Tumini pun menggerak-gerakkan tangannya dan 7 gelang emas putih tipis bergemincing. Masih ditambah lagi beberapa cincin yang berkilau diterpa cahaya.
"Lihat! Kamu saja yang belum kerja sama sekali udah dapat enak begini. Nyonya Rini perlakuin kamu baik, supaya kamu juga sepenuh hati nanti urus bayinya. Udah jangan pikir yang macem-macem. Satu lagi, apa yang kamu lihat sama denger di sini jangan dicerita-ceritain di luar sana kayak Jumiati. Itu orang kurang ajar, nggak tahu terima kasih. Cerita yang aneh-aneh tentang Nyonya Arini di luar sana. Udah cepetan mandinya, Nyonya Arini nggak suka sama orang bau."
Kalimat itu kemudian diakhiri dengan senyuman ceria dan Tini hanya bisa mengangguk pelan menanggapi nasihat bibinya itu.
Entah mengapa ia merasa semua orang di rumah majikannya itu terasa aneh, tak terkecuali bibinya sendiri yang keluar dari kamar mandi dengan terus mengembangkan senyum, seakan-akan ia baru saja mendapatkan kesenangan luar biasa.
Tini pun menggeser lagi slot kayu pada pintu kamar mandi. Hening yang menyelimuti rumah itu membuat suara gesekan kayu terdengar begitu nyaring.
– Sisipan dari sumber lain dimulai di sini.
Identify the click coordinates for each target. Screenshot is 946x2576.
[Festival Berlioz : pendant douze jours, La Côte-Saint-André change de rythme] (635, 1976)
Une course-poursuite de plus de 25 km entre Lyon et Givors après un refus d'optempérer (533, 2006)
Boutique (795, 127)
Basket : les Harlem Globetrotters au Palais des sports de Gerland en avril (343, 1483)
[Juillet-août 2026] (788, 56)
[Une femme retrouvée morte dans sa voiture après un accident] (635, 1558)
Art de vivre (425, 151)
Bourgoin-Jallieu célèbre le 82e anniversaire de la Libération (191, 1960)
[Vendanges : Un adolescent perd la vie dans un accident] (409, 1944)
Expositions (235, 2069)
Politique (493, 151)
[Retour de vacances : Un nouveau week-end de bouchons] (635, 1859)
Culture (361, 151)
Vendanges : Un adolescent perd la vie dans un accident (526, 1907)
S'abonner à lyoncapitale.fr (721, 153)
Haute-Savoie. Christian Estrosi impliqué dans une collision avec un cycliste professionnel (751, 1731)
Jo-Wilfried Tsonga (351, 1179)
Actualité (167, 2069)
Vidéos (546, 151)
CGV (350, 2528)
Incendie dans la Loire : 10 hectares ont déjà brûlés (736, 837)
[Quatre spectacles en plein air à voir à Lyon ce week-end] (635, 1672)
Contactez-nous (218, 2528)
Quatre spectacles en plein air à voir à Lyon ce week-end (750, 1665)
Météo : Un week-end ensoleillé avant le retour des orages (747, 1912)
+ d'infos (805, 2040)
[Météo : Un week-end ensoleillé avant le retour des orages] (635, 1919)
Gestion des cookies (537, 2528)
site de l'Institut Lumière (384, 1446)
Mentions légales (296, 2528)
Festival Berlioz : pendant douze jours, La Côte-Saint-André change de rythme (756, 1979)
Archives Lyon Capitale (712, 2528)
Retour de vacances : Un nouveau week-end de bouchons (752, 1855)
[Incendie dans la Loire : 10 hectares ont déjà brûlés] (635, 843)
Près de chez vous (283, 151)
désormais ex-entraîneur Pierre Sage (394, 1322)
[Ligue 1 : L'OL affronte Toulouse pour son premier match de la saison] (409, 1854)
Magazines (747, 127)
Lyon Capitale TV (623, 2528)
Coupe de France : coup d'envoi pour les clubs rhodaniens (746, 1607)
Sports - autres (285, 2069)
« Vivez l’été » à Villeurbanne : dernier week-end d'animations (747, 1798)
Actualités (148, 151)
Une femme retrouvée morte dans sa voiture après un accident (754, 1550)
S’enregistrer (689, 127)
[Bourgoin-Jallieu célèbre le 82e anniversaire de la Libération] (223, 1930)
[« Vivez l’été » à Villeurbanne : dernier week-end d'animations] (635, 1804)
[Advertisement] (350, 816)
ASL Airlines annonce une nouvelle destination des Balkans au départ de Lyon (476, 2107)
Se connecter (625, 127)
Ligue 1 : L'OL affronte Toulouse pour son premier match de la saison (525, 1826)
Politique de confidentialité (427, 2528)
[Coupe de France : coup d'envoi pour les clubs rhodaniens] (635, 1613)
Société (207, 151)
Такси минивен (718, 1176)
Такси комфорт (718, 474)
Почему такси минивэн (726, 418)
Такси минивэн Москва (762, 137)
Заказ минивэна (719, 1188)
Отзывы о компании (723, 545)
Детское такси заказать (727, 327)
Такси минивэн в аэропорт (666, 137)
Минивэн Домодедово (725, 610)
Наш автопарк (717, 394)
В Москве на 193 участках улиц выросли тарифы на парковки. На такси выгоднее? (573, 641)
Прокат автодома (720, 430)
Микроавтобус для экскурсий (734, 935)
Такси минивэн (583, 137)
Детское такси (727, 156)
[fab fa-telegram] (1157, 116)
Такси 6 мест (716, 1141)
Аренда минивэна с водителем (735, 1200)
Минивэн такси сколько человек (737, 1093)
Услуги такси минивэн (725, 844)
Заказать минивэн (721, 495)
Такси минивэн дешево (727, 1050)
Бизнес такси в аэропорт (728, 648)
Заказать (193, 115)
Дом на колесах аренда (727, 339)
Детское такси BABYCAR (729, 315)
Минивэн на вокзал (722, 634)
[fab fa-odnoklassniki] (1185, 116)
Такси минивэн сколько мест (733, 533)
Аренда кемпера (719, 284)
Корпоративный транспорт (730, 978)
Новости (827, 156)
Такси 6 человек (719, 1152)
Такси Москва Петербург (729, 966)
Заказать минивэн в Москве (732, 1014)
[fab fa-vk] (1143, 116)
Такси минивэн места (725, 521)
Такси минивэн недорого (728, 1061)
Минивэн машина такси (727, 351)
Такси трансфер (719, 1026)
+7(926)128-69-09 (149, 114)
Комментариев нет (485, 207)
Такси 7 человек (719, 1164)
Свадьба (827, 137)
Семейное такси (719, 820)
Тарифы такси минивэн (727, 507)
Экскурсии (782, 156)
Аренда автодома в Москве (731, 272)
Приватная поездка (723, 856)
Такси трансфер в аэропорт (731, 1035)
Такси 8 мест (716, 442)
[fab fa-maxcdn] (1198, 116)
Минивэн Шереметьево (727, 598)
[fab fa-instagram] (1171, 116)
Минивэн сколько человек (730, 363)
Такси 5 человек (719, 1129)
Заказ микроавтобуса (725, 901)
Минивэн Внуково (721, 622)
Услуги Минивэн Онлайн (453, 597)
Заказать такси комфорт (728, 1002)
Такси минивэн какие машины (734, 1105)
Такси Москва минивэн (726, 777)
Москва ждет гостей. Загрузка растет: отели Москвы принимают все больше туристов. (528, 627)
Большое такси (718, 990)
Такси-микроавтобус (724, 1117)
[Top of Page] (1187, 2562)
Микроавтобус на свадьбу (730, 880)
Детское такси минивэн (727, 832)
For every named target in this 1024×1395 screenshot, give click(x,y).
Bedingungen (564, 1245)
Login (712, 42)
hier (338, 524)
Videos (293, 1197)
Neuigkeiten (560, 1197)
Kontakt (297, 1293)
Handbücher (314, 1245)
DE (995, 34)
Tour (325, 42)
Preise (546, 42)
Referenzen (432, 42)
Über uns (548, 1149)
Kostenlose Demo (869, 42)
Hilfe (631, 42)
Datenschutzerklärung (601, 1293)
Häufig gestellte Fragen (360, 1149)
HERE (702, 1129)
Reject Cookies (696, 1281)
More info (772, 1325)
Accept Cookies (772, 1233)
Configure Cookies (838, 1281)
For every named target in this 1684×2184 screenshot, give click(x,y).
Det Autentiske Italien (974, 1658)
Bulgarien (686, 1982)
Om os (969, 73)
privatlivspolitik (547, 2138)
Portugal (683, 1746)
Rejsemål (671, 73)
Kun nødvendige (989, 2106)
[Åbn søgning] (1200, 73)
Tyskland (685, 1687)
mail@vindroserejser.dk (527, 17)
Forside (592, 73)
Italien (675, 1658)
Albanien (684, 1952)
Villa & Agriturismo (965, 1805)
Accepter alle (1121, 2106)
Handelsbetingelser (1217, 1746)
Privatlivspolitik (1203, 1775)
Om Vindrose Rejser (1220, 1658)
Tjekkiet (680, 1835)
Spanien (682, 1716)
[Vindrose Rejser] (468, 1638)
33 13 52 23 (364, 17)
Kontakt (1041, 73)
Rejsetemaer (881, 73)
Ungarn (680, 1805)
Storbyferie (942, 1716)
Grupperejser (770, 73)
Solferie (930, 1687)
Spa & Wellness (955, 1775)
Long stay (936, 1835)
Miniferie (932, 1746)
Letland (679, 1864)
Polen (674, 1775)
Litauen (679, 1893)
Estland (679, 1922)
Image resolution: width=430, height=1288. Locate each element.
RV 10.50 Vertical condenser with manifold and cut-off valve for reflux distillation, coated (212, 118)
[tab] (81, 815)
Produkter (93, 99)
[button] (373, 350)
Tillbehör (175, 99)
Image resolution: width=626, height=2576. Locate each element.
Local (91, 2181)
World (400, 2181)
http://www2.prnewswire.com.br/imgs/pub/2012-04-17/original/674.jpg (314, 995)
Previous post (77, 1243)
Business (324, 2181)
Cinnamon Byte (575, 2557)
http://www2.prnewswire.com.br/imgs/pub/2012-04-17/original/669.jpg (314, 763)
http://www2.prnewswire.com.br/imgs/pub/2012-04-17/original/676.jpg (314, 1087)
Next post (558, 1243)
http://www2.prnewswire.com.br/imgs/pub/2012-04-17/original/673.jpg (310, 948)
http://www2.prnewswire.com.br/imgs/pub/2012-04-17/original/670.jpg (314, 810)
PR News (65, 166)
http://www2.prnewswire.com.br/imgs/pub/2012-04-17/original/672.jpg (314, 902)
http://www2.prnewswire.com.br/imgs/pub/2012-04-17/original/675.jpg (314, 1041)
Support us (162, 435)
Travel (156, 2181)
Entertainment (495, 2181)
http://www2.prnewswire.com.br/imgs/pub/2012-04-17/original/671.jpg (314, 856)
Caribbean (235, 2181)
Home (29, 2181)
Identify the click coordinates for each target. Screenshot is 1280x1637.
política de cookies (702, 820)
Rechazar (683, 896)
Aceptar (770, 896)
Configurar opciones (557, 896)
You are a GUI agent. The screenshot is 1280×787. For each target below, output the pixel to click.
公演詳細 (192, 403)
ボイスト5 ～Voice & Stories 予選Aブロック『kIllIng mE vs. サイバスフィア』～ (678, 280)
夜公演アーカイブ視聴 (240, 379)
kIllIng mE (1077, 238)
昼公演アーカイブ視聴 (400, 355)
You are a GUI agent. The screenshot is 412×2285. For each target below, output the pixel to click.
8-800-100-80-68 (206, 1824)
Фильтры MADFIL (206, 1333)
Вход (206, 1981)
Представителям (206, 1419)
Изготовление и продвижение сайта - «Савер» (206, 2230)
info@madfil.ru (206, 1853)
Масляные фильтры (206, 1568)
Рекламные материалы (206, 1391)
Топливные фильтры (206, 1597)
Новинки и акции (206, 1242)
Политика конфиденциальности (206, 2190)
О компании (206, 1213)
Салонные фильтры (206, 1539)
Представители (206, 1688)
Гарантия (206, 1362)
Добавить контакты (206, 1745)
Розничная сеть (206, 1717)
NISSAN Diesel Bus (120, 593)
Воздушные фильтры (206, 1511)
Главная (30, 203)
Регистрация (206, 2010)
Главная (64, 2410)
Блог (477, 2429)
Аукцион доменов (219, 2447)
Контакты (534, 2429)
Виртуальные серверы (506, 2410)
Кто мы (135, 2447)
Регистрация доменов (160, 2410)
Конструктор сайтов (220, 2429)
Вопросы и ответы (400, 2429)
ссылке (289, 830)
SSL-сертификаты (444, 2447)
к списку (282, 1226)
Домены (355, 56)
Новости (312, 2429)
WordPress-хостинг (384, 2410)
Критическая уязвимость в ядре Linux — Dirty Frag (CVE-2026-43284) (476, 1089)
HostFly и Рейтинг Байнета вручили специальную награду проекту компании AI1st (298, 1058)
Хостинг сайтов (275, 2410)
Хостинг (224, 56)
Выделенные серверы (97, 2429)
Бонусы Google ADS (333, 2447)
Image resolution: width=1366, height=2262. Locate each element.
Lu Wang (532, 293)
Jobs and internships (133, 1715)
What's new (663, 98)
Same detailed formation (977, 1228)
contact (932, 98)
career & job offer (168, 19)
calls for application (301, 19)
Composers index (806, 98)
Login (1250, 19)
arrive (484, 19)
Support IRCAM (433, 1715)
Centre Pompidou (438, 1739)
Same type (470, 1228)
Hujan di luar sana pun telah reda, namun apapun yang dikatakan oleh Bibinya tak cukup meredakan was-was di hatinya.
Perempuan itu masih ngeri memandang ke sekeliling, berharap ular itu tak muncul lagi. Lalu tatapannya yang sekilas melihat ke arah tempayan tanah liat mendapati kelopak-kelopak bunga merah di permukaannya bergerak-gerak seperti permukaan air mendidih.
Tini yang penasaran mendekat dan disibaknya permukaan air penuh bunga menggunakan gayung batok kelapa. Setelah bunga-bunga itu dikumpulkannya dalam gayung, ia tak mendapati apapun di sana. Airnya begitu jernih disorot lampu minyak.
Namun samar-samar dilihatnya pantulan bayangan dirinya tak sendiri. Tini pun semakin memusatkan perhatiannya pada permukaan air yang masih bersisa beberapa kelopak bunga.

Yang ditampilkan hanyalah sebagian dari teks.